* **Görev**
Aşağıdaki mikroalbüminüri ve sessiz iskemi özetine göre mikroalbüminürik grupta egzersiz testi yüzde kaç oranında pozitif bulunmuştur?

Aziz Karabulut, Kenan İltümür, Nizamettin Toprak
Dicle Üniversitesi Tıp Fakültesi Kardiyoloji A.D.
Microalbuminuria, which is the third stage of diabetic nephropathy, is an early predictor of both morbidity and mortality in diabetic patients. The aim of the study was to investigate any correlation between microalbuminuria and both CAD and silent ischemia, which frequently occurs in diabetic patients. On the purpose, 60 patients who admitted to endocrinology and cardiology departments of Dicle University Faculty of Medicine. The study population was consisted of 31 female and 29 male patients, and 31 of them were microalbuminuric whereas 29 of them were normoalbuminuric. Following separation of the patients into two match groups according to albümin excretion rates, were compared between these groups from the points of clinical, labaratory and exersize test result. In our study, in microalbuminuric group exercise test was found positive in a higher ratio although none of the patients had given an anamnesis of anginal pain or any other symptoms; compared to the positive exercise test value of normoalbüminuric group (65% vs 34%, p<0.02). Indeed, maximum ST segment depression, MET values and exercise test were significantly different in both groups. Moreover comparisons of HbA1c as a function of glisemic control in diabetes mellitus, diabetic disease duration and diabetic retinopathy were significantly different. Conclusively, microalbuminuria and silent ischemia are frequently found together. Therefore dedection of silent ischemia would be suitable in the management of diabetic patient with microalbuminuria.

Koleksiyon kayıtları
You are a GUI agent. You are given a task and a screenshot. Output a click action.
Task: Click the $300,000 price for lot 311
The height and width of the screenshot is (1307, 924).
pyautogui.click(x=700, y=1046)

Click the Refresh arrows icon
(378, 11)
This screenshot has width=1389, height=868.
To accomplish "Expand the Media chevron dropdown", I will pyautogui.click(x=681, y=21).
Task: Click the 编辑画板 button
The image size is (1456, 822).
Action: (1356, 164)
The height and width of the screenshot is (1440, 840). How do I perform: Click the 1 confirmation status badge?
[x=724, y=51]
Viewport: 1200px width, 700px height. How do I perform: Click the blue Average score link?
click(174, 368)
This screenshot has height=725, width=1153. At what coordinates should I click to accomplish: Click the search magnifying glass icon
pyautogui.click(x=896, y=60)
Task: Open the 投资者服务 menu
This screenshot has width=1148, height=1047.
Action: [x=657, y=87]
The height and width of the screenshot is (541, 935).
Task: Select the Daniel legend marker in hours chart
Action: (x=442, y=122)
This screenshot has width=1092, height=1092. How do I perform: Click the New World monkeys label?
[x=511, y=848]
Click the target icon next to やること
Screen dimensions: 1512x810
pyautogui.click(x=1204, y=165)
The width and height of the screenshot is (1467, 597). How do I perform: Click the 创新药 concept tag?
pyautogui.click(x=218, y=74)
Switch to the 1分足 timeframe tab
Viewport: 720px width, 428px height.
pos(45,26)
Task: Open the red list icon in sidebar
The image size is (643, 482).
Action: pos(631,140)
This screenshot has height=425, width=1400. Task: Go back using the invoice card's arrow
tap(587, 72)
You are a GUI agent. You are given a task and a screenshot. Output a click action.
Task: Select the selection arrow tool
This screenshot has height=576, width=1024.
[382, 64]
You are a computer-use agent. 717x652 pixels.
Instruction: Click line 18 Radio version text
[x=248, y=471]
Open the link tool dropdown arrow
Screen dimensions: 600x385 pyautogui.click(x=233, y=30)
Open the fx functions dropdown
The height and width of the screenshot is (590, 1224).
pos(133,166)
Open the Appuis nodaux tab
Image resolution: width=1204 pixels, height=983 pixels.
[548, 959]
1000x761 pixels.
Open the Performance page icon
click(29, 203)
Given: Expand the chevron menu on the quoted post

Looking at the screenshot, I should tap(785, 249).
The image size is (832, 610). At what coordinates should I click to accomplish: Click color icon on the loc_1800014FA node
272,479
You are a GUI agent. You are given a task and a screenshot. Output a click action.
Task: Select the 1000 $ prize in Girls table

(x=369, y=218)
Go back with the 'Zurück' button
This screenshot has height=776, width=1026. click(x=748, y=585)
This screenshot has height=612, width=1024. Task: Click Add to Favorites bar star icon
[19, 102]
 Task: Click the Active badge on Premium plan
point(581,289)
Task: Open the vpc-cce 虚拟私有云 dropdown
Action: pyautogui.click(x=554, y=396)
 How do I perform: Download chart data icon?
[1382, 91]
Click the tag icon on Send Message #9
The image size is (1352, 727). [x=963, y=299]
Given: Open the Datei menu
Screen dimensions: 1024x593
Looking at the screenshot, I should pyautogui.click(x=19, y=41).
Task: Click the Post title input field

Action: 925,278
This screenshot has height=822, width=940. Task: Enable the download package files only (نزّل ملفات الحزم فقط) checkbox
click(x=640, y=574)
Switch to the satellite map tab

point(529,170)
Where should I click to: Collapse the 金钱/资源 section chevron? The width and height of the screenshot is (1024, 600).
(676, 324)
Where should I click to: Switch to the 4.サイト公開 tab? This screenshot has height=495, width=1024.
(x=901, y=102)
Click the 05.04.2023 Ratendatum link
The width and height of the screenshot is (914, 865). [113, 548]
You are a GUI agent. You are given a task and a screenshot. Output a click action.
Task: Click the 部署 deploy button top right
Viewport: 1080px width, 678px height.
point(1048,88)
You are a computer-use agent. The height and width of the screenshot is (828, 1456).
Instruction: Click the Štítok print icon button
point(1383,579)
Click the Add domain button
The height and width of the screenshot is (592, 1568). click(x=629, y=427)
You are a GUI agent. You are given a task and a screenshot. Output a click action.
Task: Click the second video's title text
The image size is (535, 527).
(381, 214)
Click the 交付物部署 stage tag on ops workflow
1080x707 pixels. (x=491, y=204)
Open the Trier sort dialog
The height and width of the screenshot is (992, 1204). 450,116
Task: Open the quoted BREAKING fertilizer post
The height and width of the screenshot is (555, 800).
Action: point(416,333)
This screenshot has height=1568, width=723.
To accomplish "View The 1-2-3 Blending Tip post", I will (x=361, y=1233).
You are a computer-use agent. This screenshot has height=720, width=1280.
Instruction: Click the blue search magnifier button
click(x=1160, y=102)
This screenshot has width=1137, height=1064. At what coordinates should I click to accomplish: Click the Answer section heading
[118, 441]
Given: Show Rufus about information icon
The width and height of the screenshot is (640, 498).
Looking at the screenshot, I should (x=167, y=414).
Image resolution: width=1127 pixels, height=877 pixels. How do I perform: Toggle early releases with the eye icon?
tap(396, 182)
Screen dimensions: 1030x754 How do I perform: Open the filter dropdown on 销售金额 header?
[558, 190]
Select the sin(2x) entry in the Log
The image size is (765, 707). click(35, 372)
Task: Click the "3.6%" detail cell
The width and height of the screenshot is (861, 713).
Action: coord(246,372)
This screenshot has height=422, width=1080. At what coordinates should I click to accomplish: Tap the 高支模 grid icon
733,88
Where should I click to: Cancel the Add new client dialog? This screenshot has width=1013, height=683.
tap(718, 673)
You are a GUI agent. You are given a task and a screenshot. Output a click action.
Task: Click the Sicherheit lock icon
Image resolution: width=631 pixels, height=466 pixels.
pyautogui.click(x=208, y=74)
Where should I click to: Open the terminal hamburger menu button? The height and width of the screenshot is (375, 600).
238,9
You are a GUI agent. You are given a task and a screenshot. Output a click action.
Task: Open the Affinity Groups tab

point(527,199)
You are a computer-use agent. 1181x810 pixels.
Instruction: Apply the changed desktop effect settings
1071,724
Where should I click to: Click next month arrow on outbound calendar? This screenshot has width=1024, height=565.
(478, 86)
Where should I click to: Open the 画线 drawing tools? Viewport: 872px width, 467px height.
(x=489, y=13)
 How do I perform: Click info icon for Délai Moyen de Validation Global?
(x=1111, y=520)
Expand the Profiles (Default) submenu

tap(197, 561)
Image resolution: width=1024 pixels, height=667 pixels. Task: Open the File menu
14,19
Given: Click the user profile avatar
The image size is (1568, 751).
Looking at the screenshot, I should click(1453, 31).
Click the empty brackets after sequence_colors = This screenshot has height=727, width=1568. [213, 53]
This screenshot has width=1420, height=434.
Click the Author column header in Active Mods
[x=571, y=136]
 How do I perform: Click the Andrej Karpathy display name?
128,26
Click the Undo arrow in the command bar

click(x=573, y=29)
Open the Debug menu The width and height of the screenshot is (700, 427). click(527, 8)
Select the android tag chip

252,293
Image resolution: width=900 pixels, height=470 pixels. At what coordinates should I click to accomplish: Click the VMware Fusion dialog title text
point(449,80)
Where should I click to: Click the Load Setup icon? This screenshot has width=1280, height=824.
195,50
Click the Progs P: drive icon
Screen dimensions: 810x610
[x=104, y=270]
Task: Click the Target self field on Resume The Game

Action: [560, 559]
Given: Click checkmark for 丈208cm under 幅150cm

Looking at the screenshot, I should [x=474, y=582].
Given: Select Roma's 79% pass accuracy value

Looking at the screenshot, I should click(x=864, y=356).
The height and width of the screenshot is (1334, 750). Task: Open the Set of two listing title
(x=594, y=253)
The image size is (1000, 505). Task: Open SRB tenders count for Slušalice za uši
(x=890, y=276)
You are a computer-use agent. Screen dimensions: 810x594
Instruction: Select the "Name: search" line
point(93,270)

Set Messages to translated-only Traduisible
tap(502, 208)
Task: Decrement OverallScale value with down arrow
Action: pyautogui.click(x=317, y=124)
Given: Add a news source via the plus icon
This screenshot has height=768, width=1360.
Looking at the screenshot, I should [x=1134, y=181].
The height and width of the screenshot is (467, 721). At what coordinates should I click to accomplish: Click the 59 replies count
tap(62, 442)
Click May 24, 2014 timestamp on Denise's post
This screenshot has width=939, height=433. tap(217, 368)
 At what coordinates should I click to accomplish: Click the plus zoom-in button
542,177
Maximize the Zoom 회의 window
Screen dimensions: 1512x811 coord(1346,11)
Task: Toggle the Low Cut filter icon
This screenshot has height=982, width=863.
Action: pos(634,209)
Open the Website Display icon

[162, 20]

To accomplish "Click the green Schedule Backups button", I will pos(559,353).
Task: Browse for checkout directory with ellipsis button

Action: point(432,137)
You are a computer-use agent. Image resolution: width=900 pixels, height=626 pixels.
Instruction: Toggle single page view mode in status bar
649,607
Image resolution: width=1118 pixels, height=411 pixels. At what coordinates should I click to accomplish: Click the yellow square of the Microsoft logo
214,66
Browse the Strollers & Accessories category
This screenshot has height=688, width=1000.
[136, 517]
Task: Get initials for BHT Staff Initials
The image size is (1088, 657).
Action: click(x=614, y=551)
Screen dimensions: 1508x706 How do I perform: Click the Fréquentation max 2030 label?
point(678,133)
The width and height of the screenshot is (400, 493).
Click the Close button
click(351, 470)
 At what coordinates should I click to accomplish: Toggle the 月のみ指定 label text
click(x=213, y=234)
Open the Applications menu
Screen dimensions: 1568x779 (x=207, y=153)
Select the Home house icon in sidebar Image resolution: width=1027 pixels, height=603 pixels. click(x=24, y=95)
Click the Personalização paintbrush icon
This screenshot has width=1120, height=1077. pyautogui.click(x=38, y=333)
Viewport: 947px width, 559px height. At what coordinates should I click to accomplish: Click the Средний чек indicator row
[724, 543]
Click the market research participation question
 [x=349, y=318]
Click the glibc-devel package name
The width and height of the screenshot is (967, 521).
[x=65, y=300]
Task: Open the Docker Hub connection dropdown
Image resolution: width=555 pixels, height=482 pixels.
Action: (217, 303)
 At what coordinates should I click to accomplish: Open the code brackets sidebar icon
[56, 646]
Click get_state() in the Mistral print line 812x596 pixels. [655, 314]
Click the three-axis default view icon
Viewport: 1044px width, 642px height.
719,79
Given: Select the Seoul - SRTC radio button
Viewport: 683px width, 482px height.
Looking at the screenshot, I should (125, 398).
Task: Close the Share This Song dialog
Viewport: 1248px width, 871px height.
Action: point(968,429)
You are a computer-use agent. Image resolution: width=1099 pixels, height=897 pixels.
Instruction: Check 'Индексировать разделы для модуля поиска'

* **Beklenen çıktı**
%65 oranında pozitif bulunmuştur.